Practical Implementation Considerations:
- Evaluation: The paper highlights the importance of using metrics like pass@k with sufficiently large k to truly assess the potential reasoning capacity rather than just average performance. For math tasks, validating CoT correctness is crucial to avoid attributing lucky guesses to reasoning ability.
- Training Objectives: Current RLVR methods, primarily based on policy gradient maximizing verifiable rewards, seem effective at increasing the probability of already high-likelihood correct responses within the base model's distribution. They do not appear to incentivize the discovery of entirely new reasoning strategies.
- Limitations of Current RLVR: The vast action space of LLMs and the strong prior from pretraining are discussed as potential reasons why RL struggles to explore effectively beyond the base model's distribution. Samples significantly deviating from the prior are likely to be invalid, leading to negative rewards and discouraging exploration of novel paths.

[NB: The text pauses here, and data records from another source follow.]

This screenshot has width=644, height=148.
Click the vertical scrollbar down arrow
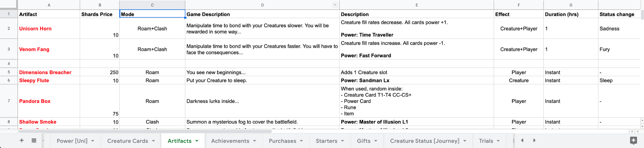[642, 126]
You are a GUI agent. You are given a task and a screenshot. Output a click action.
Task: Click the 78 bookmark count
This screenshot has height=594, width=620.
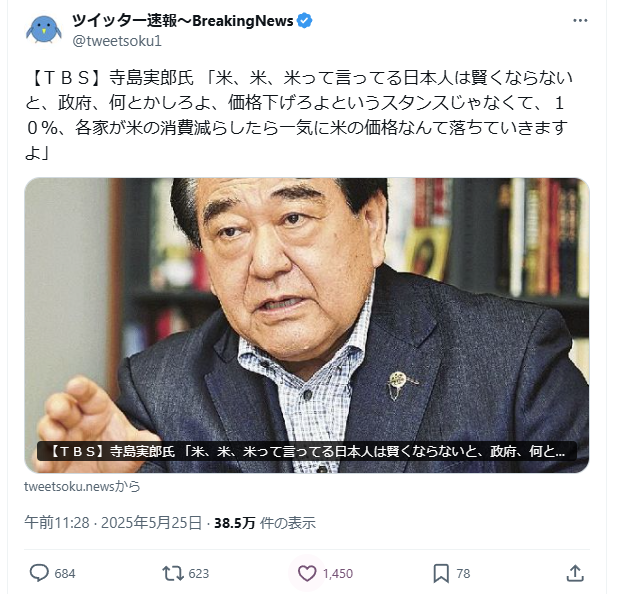[x=463, y=573]
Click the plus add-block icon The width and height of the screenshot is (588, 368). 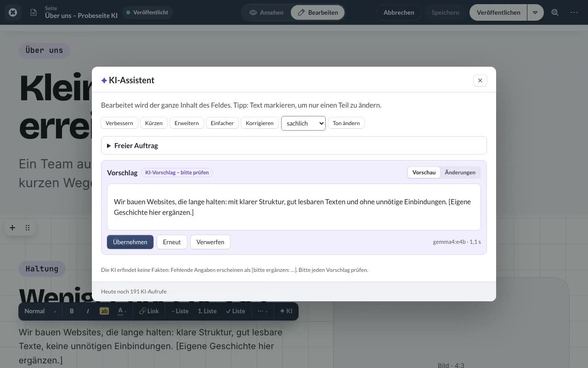point(12,228)
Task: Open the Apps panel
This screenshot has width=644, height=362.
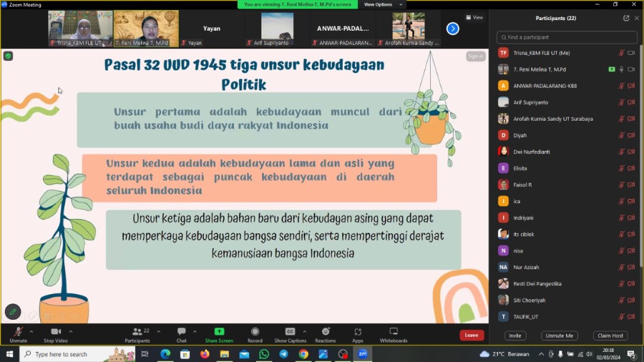Action: (357, 334)
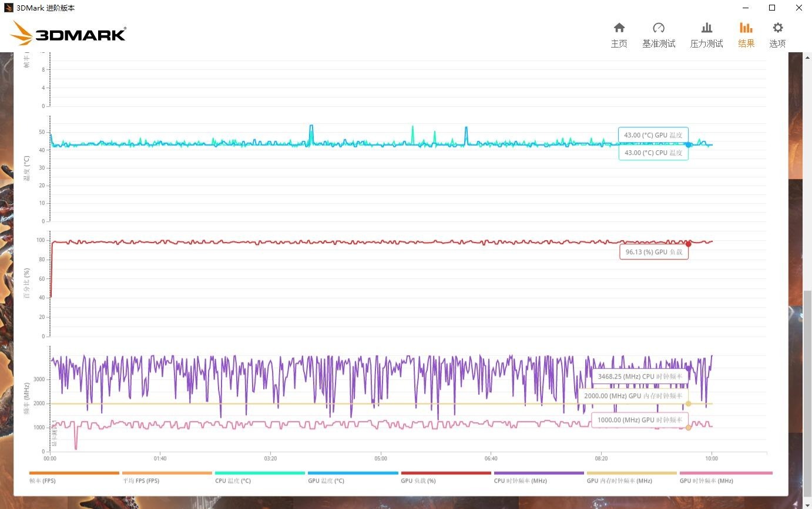Click the yellow GPU 内存时钟频率 legend color bar

(632, 473)
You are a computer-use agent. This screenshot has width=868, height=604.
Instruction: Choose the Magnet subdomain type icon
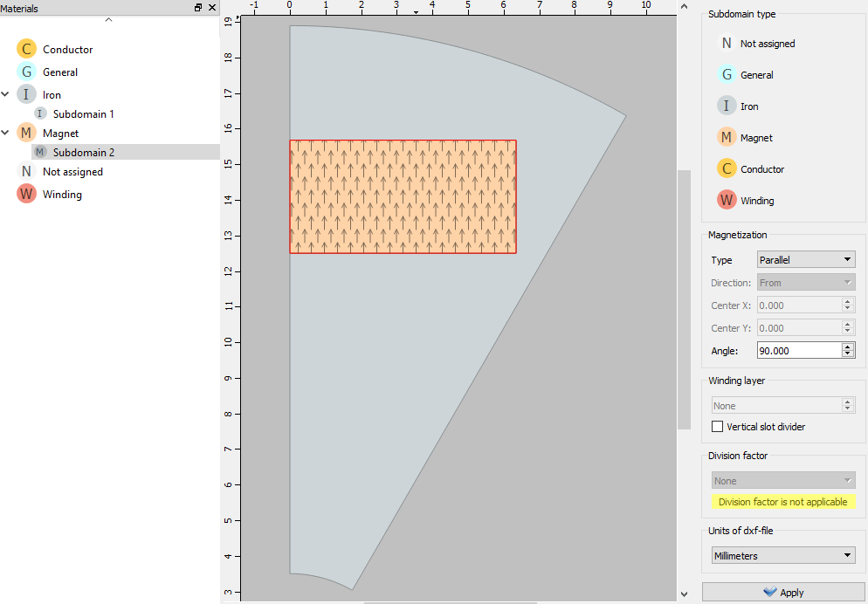point(727,138)

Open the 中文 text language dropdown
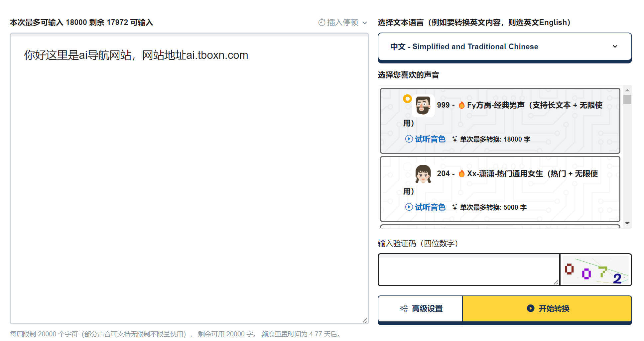tap(504, 47)
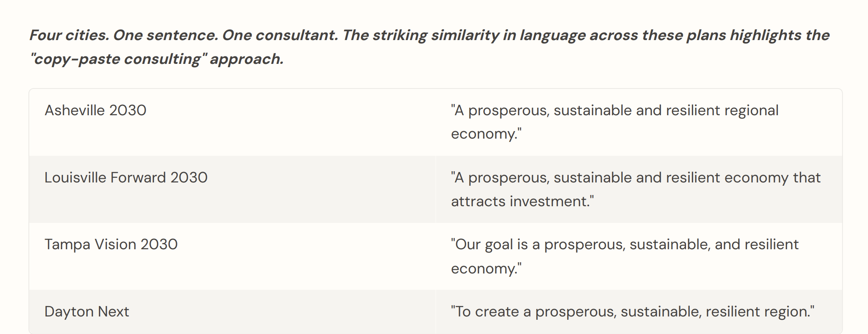The image size is (868, 334).
Task: Click the word approach in italic paragraph
Action: pyautogui.click(x=247, y=59)
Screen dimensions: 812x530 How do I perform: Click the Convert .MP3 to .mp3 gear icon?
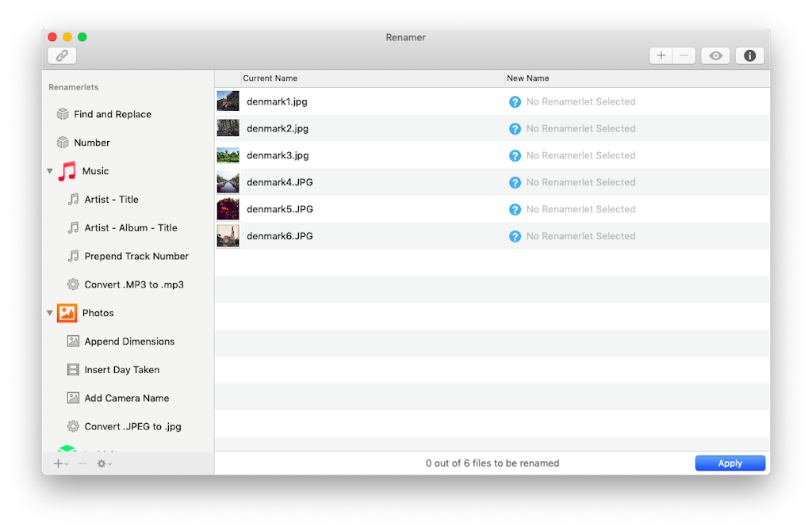tap(73, 284)
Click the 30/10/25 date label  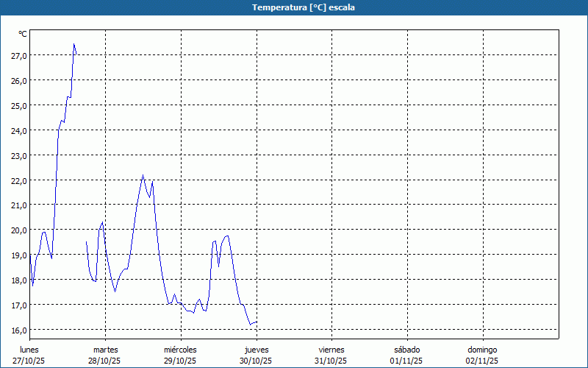click(x=257, y=361)
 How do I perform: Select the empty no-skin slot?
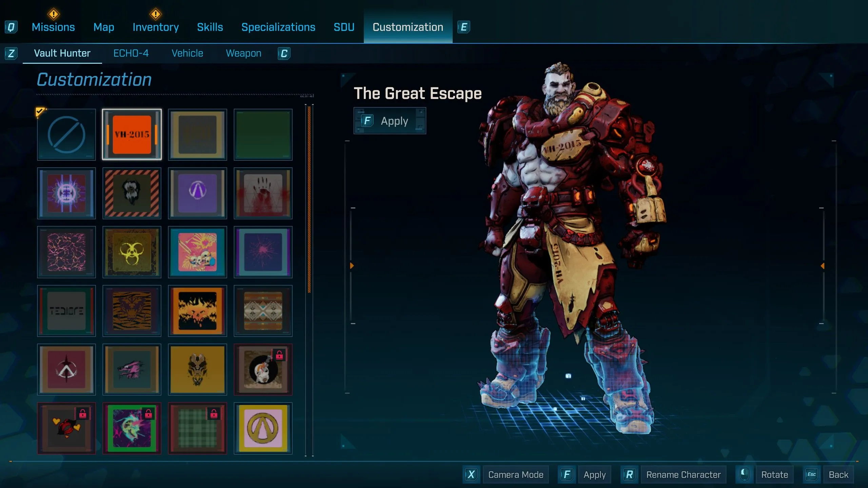pos(66,135)
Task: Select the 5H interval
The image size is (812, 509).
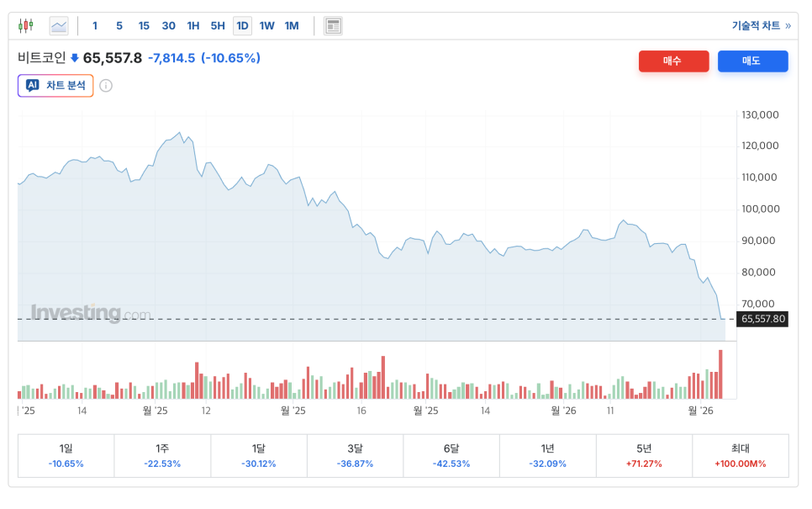Action: 218,25
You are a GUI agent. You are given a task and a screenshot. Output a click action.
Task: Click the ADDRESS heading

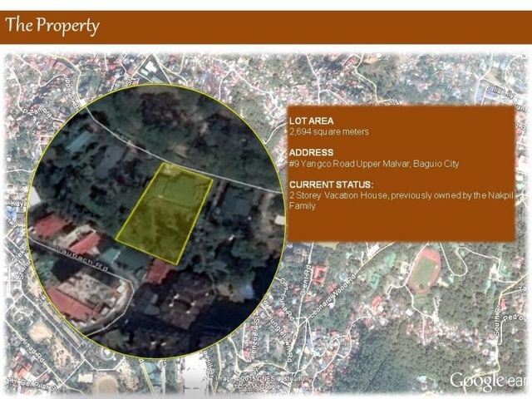pyautogui.click(x=311, y=152)

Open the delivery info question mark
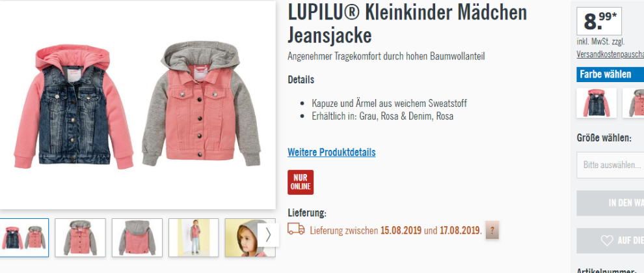pos(492,230)

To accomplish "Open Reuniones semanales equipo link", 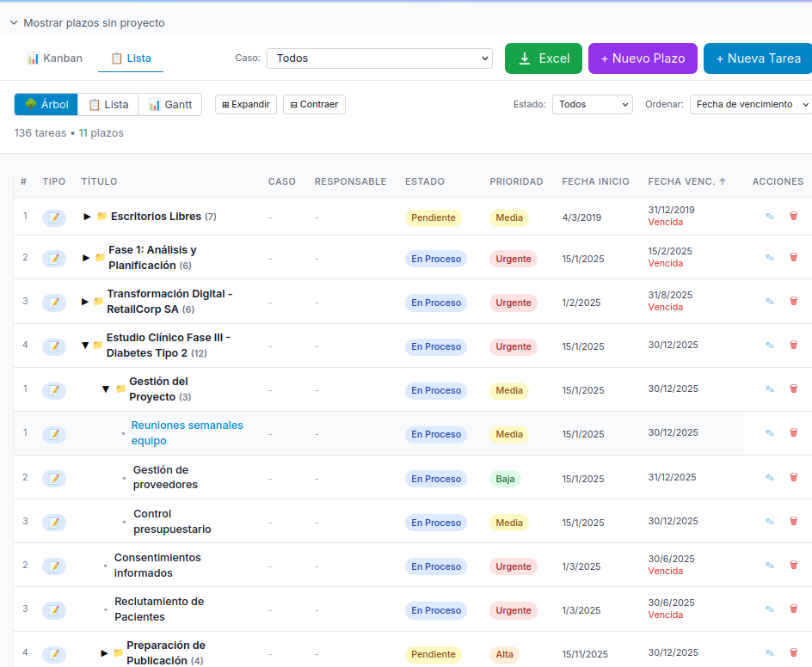I will 187,432.
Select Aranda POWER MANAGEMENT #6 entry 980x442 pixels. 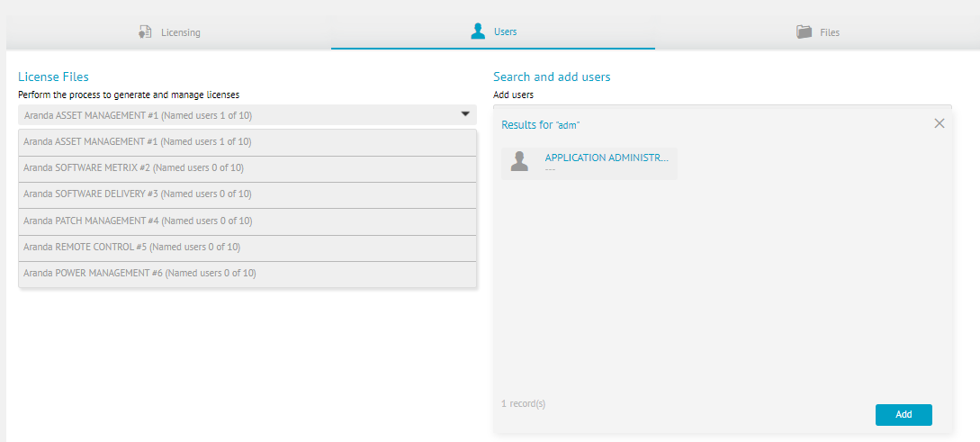[247, 274]
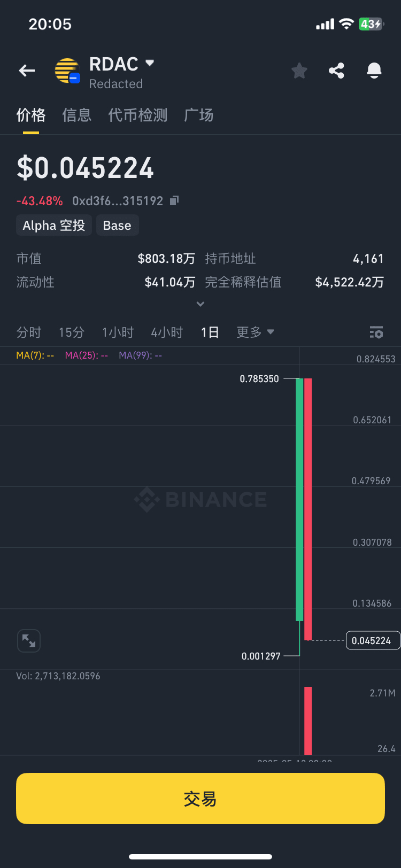Open 广场 tab

[x=198, y=115]
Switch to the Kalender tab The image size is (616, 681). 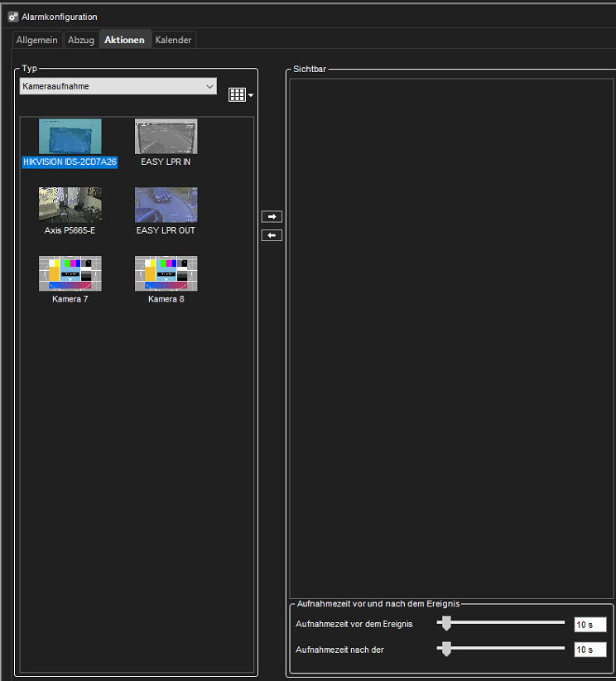tap(173, 40)
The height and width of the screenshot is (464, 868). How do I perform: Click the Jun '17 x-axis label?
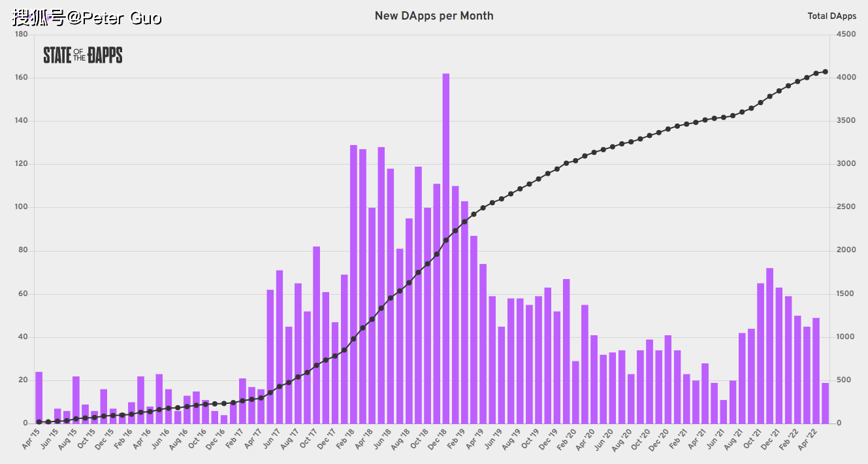click(x=270, y=438)
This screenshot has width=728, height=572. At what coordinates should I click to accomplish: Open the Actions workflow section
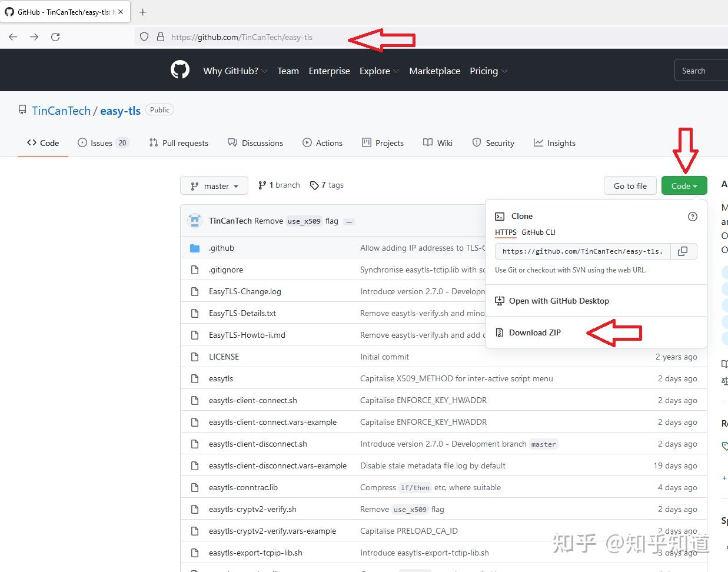click(x=323, y=142)
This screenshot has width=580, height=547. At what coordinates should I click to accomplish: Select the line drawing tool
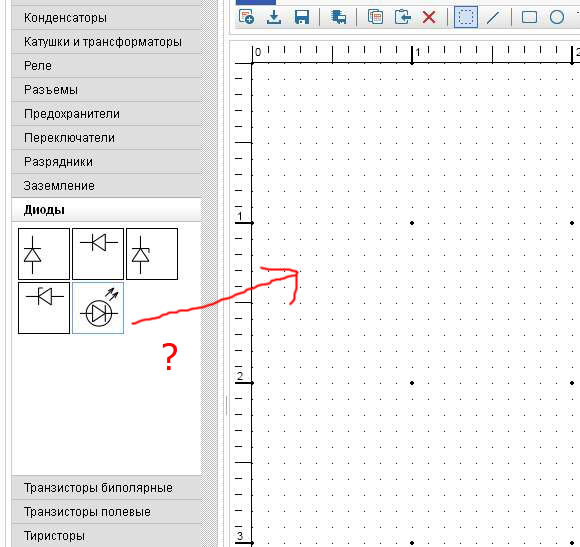tap(493, 17)

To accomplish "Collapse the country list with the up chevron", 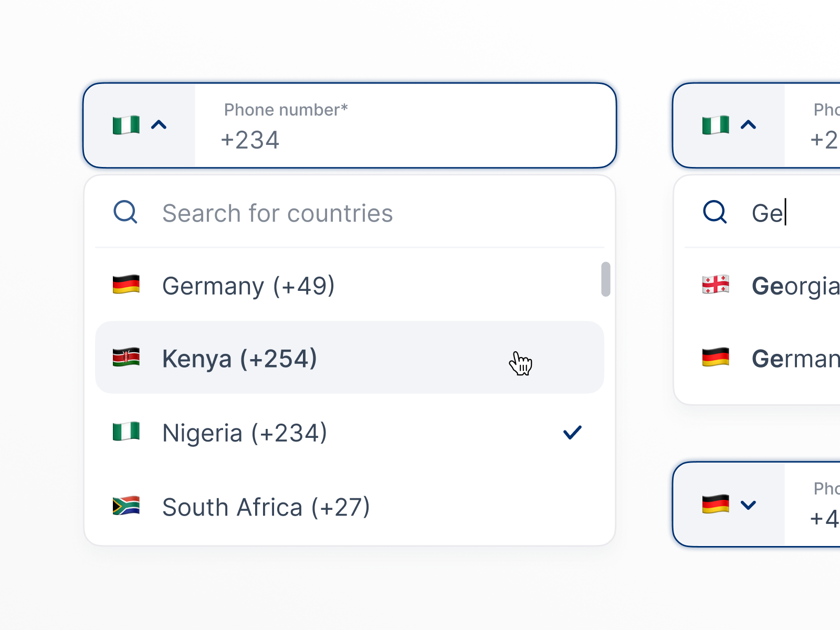I will pos(159,125).
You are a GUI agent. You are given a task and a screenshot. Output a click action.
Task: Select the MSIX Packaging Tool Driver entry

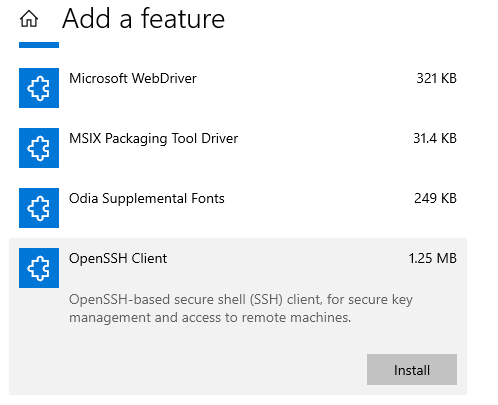[x=153, y=139]
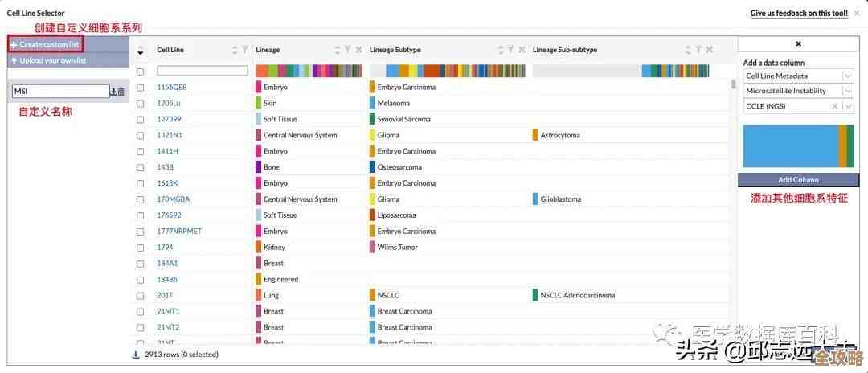
Task: Open the select-all rows dropdown arrow
Action: pos(141,52)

- Alternative Approaches: Distillation from stronger models appears to be a more effective strategy for introducing genuinely new reasoning capabilities and expanding the model's boundary compared to pure RLVR on a base model. Future work may need to explore new RL or training paradigms that can facilitate exploration beyond the constraints of the pretrained prior.
In conclusion, the paper provides strong evidence that current RLVR methods for LLMs primarily act as sampling efficiency boosters for existing capabilities within the base model, rather than enabling the acquisition of novel reasoning skills or expanding the fundamental reasoning boundary. This challenges the view of RLVR as a pathway to continuously self-evolving, transcending reasoning abilities and suggests the need for alternative training paradigms to push the frontier of LLM reasoning.